He was on the one hand confessedly a coward, and on the other hand a man of the most hasty and violent temper. Yet none of his readers can despise him very bitterly for either of these vices. For he disarms all criticism by the incredibly ingenious frankness of his confessions; and the instances of these somewhat contemptible vices alternate with bits of real gallantry and fineness, told in the same perfectly natural and unconscious way.

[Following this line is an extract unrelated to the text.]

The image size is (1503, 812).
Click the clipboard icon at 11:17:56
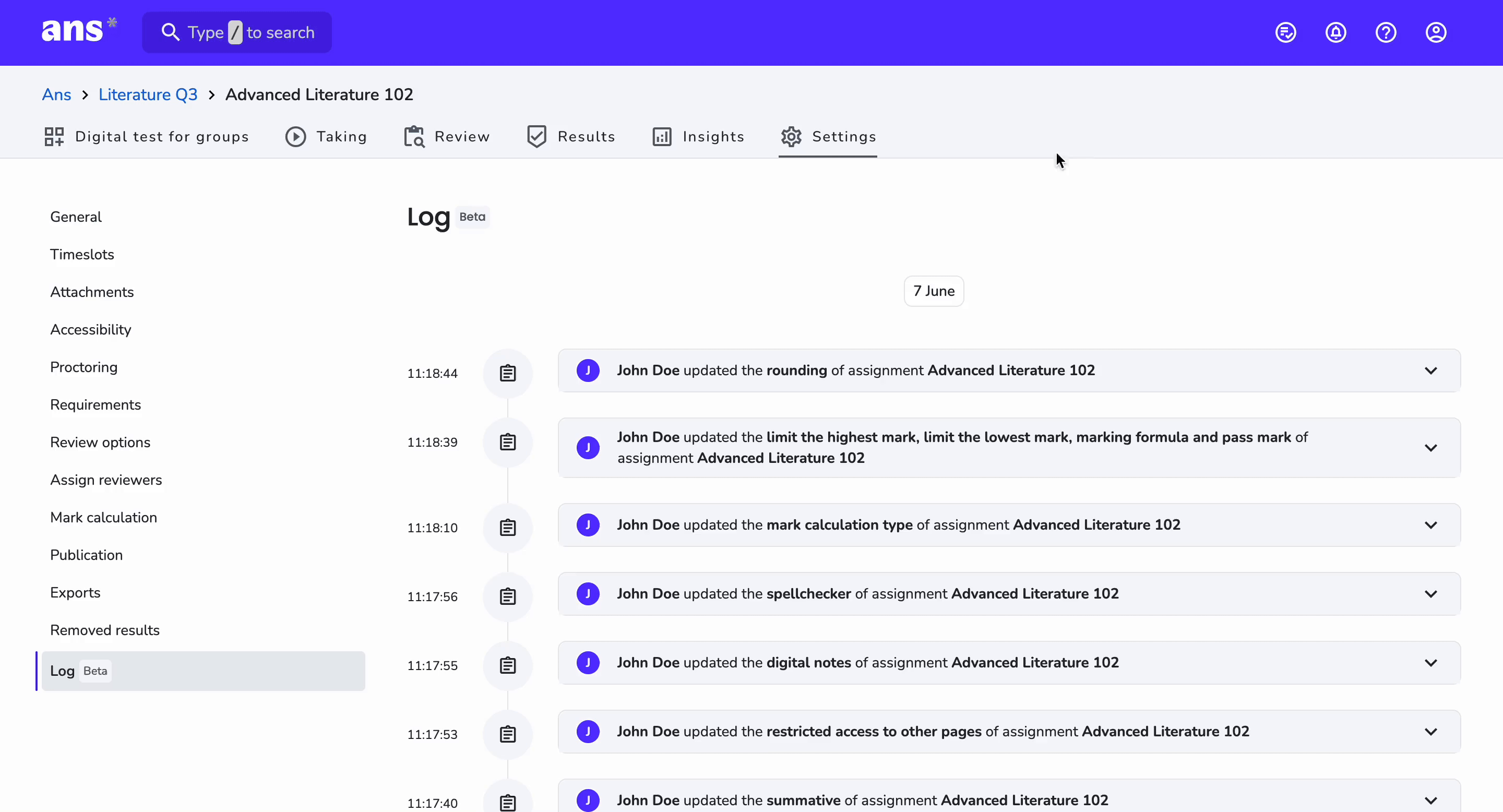point(508,597)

His relations with his wife and other ladies would fill a volume in themselves. It would not be a particularly edifying volume, but it certainly would be without parallel in the literature of this or any other country for sheer extremity of frankness. Mrs. Pepys appears to have been a very beautiful and an extremely difficult lady, disagreeable enough to tempt him into many indiscretions, and yet so virtuous as to fill his heart with remorse for all his failings, and still more with vexation for her discoveries of them. But below all this surface play of pretty disreputable outward conduct, there seems to have been a deep and genuine love for her in his heart. He can say as coarse a thing about her as has probably ever been recorded, but he balances it with abundance of solicitous and often ineffective attempts to gratify her capricious and imperious little humours.

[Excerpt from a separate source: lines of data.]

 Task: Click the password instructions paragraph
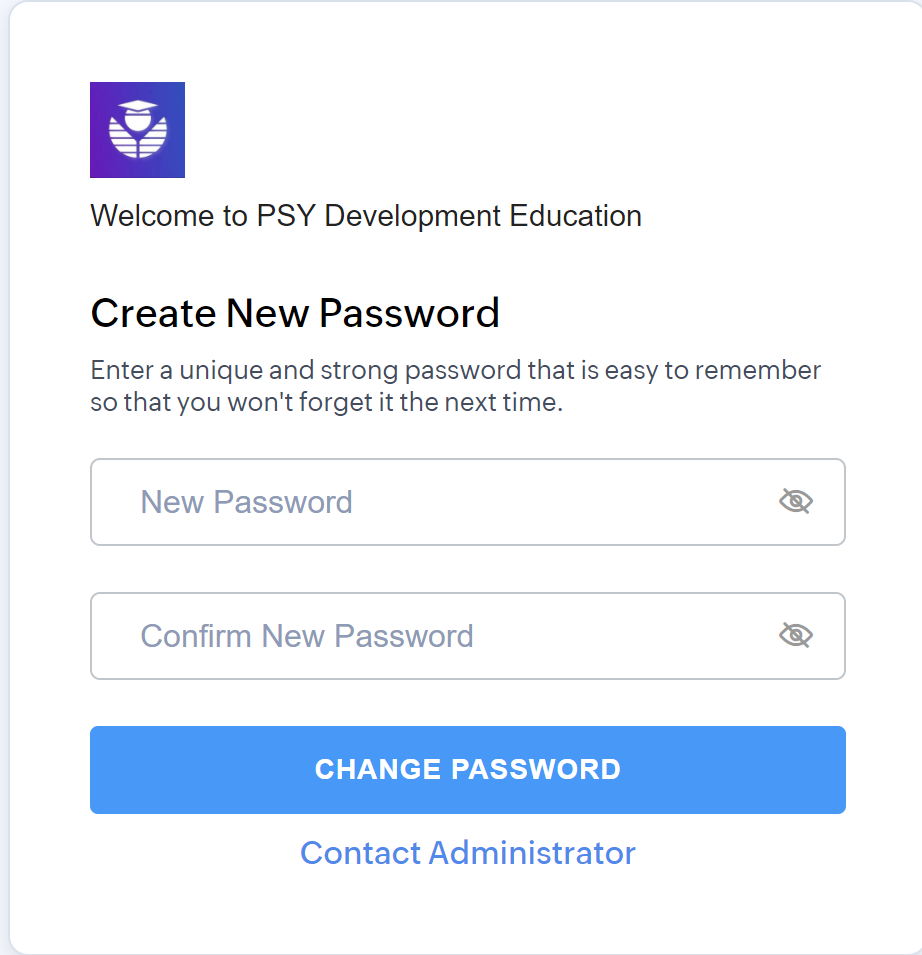click(456, 386)
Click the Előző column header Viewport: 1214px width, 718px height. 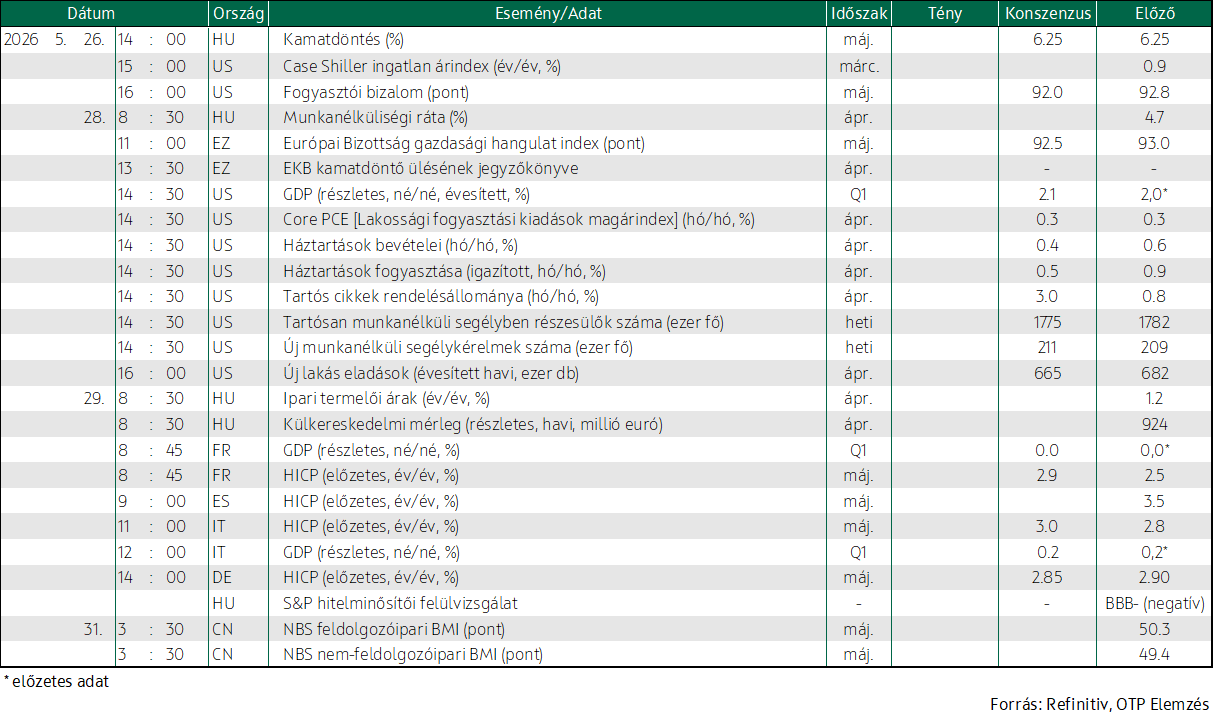coord(1155,14)
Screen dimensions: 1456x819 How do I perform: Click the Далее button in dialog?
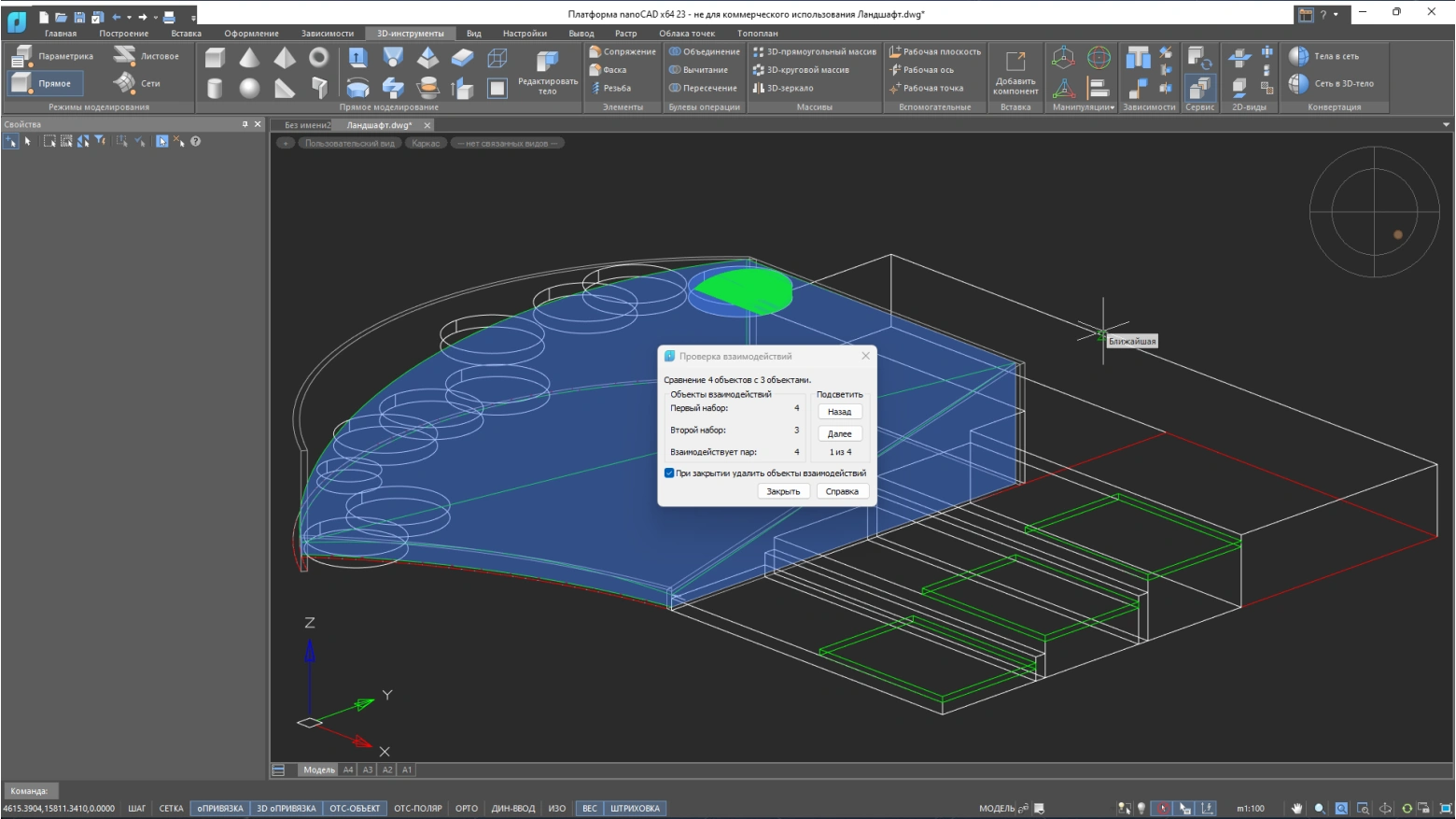coord(839,433)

These curious mixtures of character, however, are but byplay compared with the phenomenal and central vanity, which alternately amazes and delights us. After all the centuries there is a positive charm about this grown man who, after all, never seems to have grown up into manhood. He is as delighted with himself as if he were new, and as interested in himself as if he had been born yesterday. He prefers always to talk with persons of quality if he can find them. “Mighty glad I was of the good fortune to visit him (Sir W. Coventry), for it keeps in my acquaintance with him, and the world sees it, and reckons my interest accordingly.” His public life was distinguished by one great speech made in answer to the accusations of some who had attacked him and the Navy Board in the House of Commons. That speech seems certainly to have been distinguished and extraordinarily able, but it certainly would have cost him his soul if he had not already lost that in other ways. Every sentence of flattery, even to the point of being told that he is another Cicero, he not only takes seriously, but duly records.